Sur le plan des soins, une des ambitions majeures de cette recherche est de permettre aux cliniciennes et cliniciens de mieux comprendre les risques associés aux CNV et de personnaliser la prise en charge médicale en fonction des profils génétiques des individus. Par exemple, un outil de prédiction conçu par l'équipe permet d’évaluer les conséquences des duplications et des délétions sur le quotient intellectuel et sur des troubles du neurodéveloppement comme l'autisme. «Le personnel clinicien pourra mieux orienter ses diagnostics en utilisant des données génétiques comme point de départ», indique Guillaume Huguet. En repérant les CNV dits «à risque», les médecins pourraient être en mesure de prévoir leurs répercussions et de proposer un suivi et des interventions mieux ciblés. 

Ainsi, pour une délétion génétique dont on estime la forte incidence sur la cognition chez un enfant en bas âge examiné pour un retard moteur, l’équipe médicale pourrait apporter un soutien approprié bien avant l’apparition des symptômes cognitifs. Cette approche proactive atténuerait les effets à long terme des troubles neurodéveloppementaux. 
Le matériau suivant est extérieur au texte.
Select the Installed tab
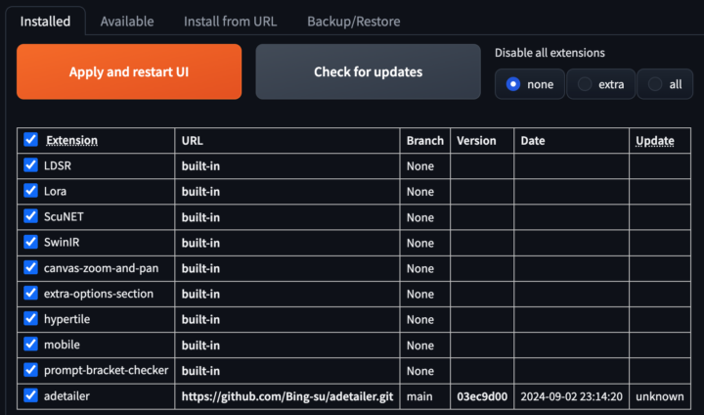 point(45,21)
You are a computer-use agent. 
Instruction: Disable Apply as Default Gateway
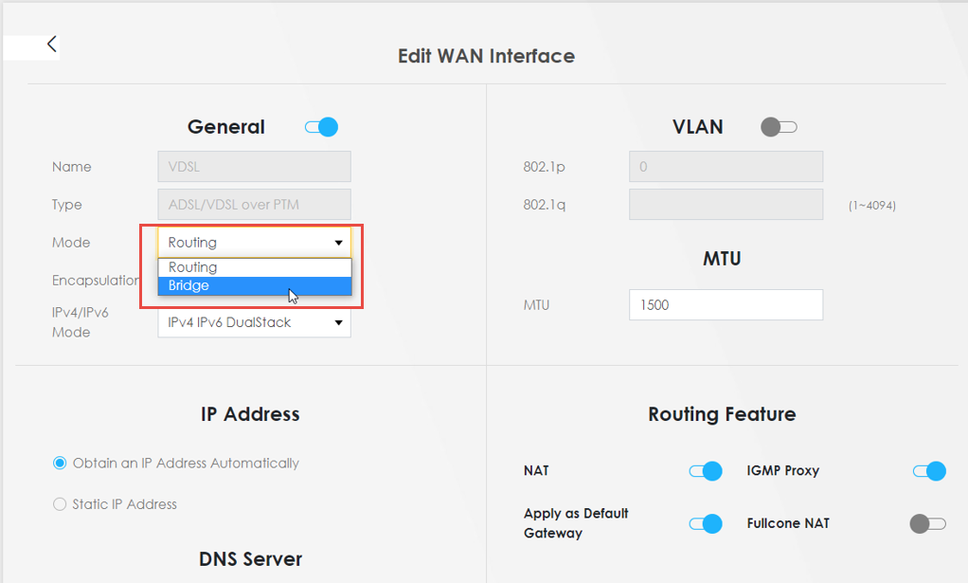[x=706, y=523]
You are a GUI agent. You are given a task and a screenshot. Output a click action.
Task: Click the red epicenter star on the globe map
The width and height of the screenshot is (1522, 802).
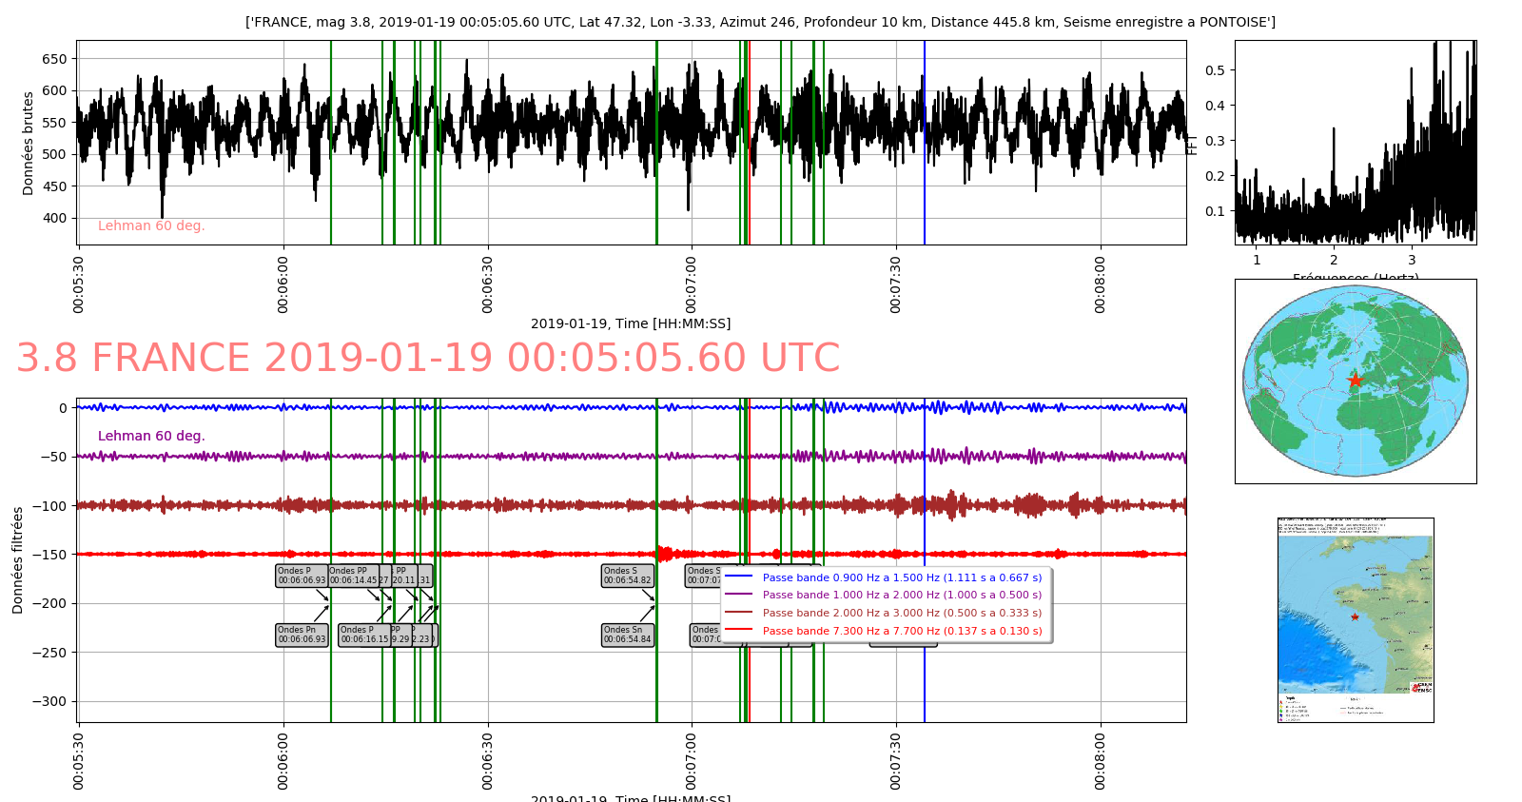1355,381
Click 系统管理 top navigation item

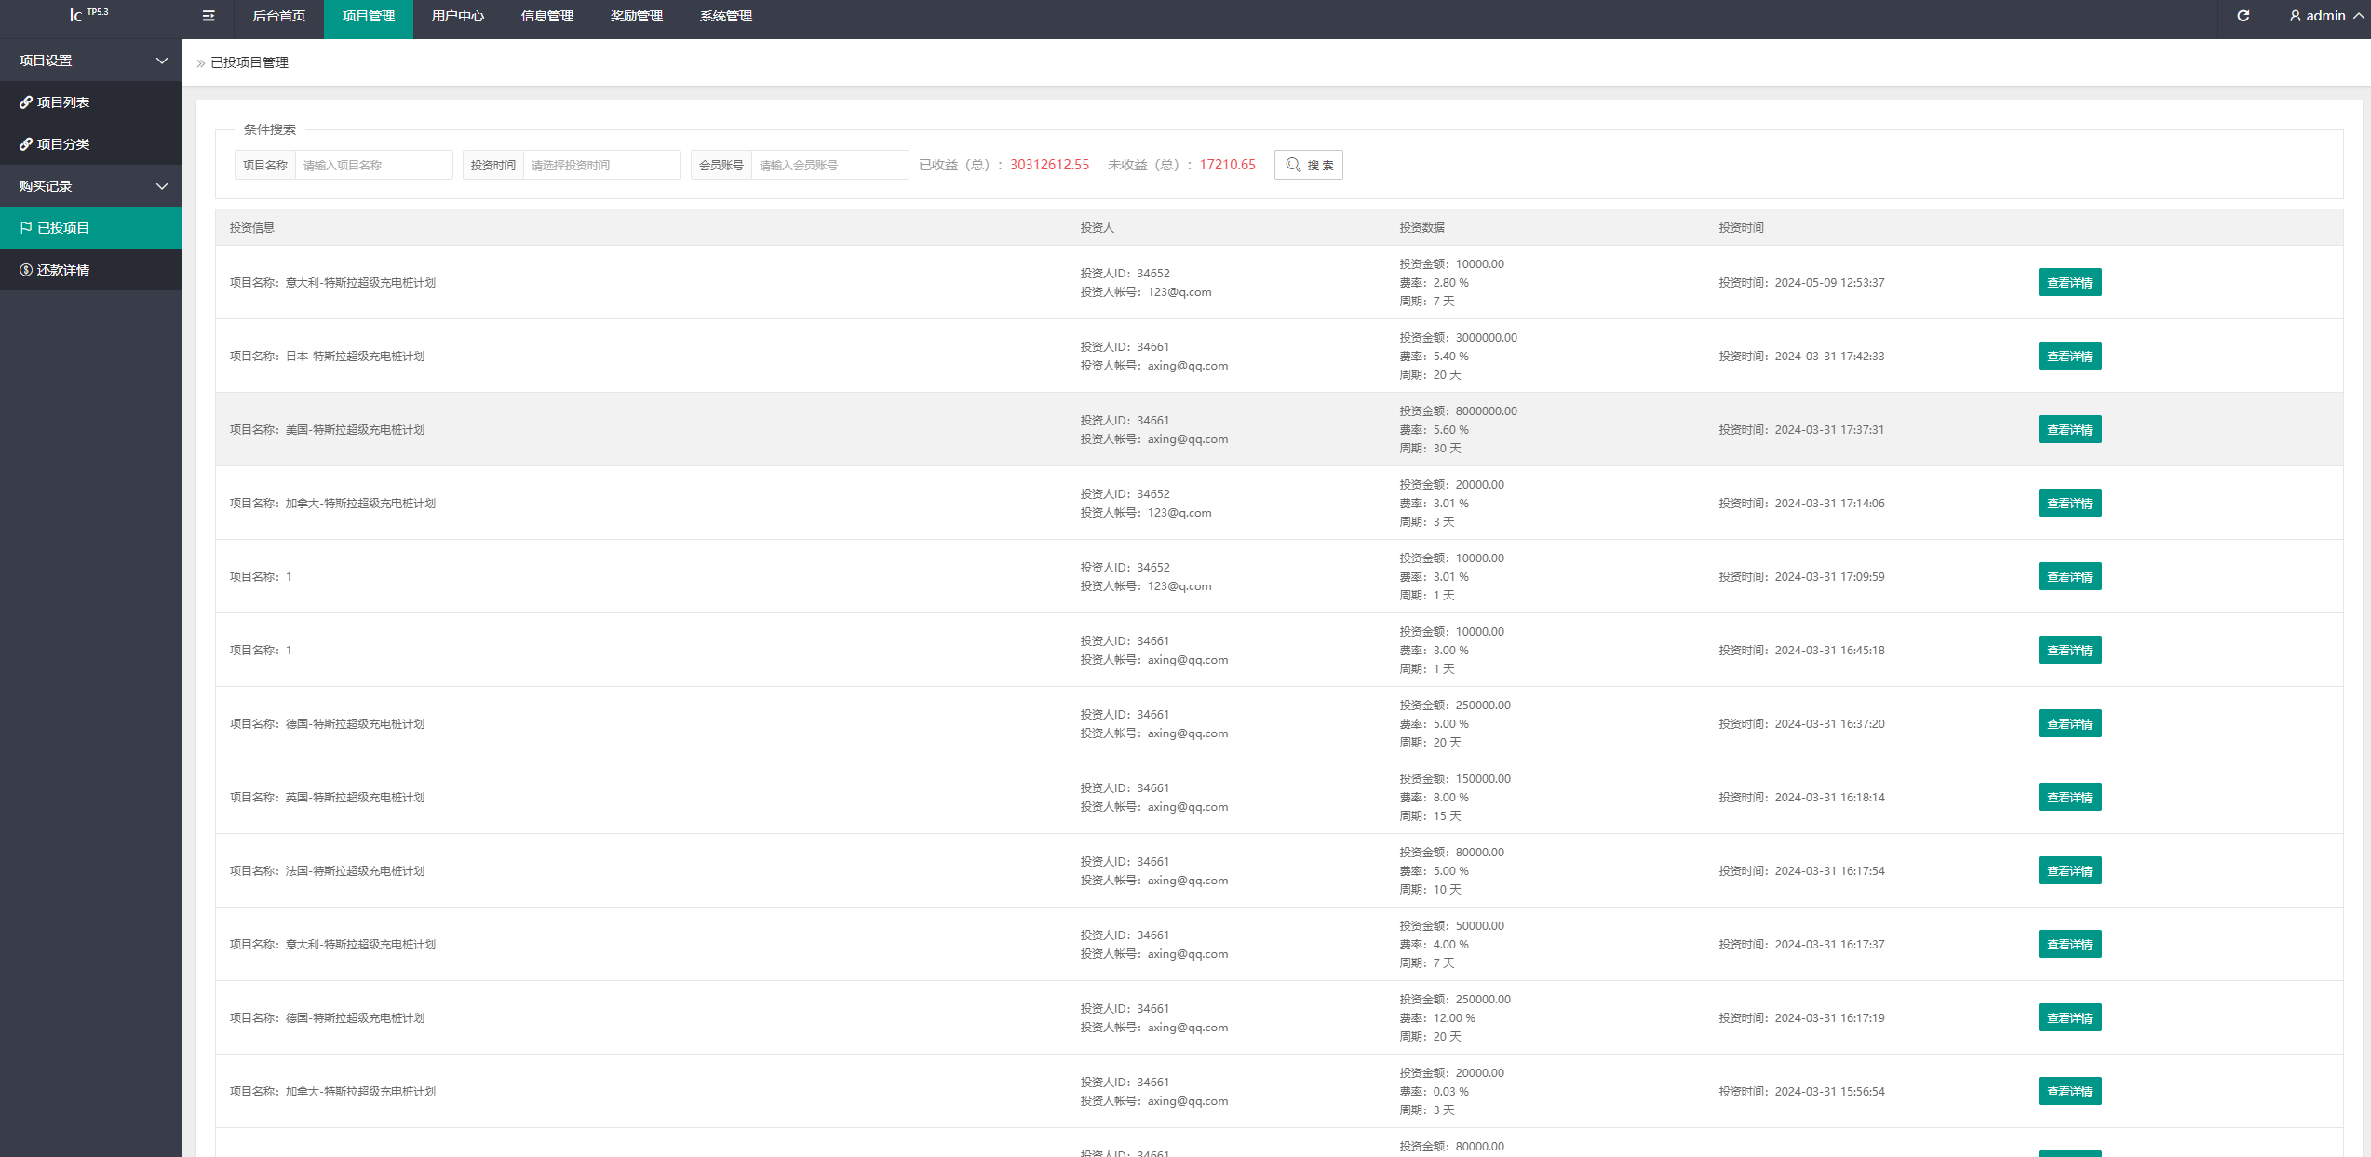point(726,17)
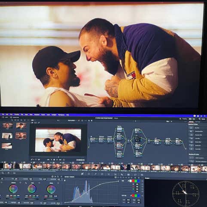This screenshot has width=207, height=207.
Task: Click the first clip thumbnail in timeline strip
Action: click(x=7, y=166)
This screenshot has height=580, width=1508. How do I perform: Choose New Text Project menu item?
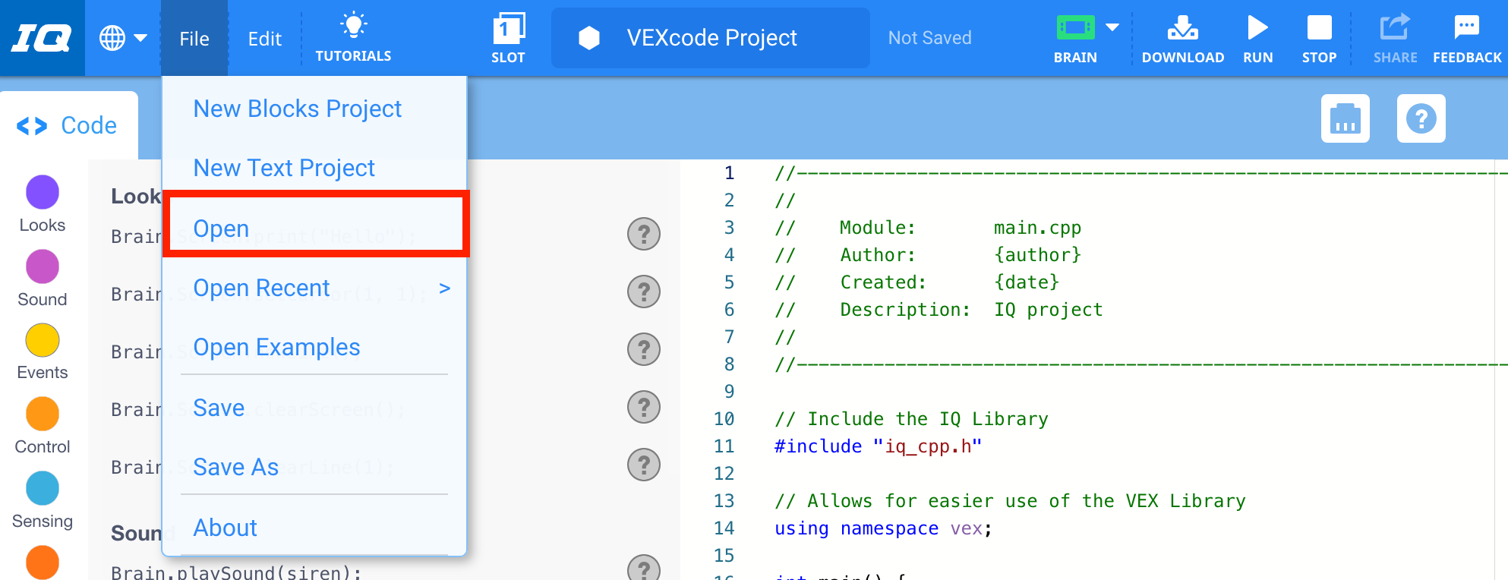click(x=284, y=168)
Bien que beaucoup reste à faire pour valider ces découvertes et les appliquer en clinique, les avancées réalisées par cette équipe ouvrent des avenues prometteuses pour l’avenir de la médecine personnalisée en neurologie. Grâce aux cartes détaillées des divers effets des variations de segments d’ADN, l’étude montre le chemin à suivre pour d’autres recherches.

À propos de cette étude

L’article «Effects of gene dosage on cognitive ability: A function-based association study across brain and non-brain processes», par Guillaume Huguet et ses collaborateurs, a été publié le 11 décembre 2024 dans Cell Genomics.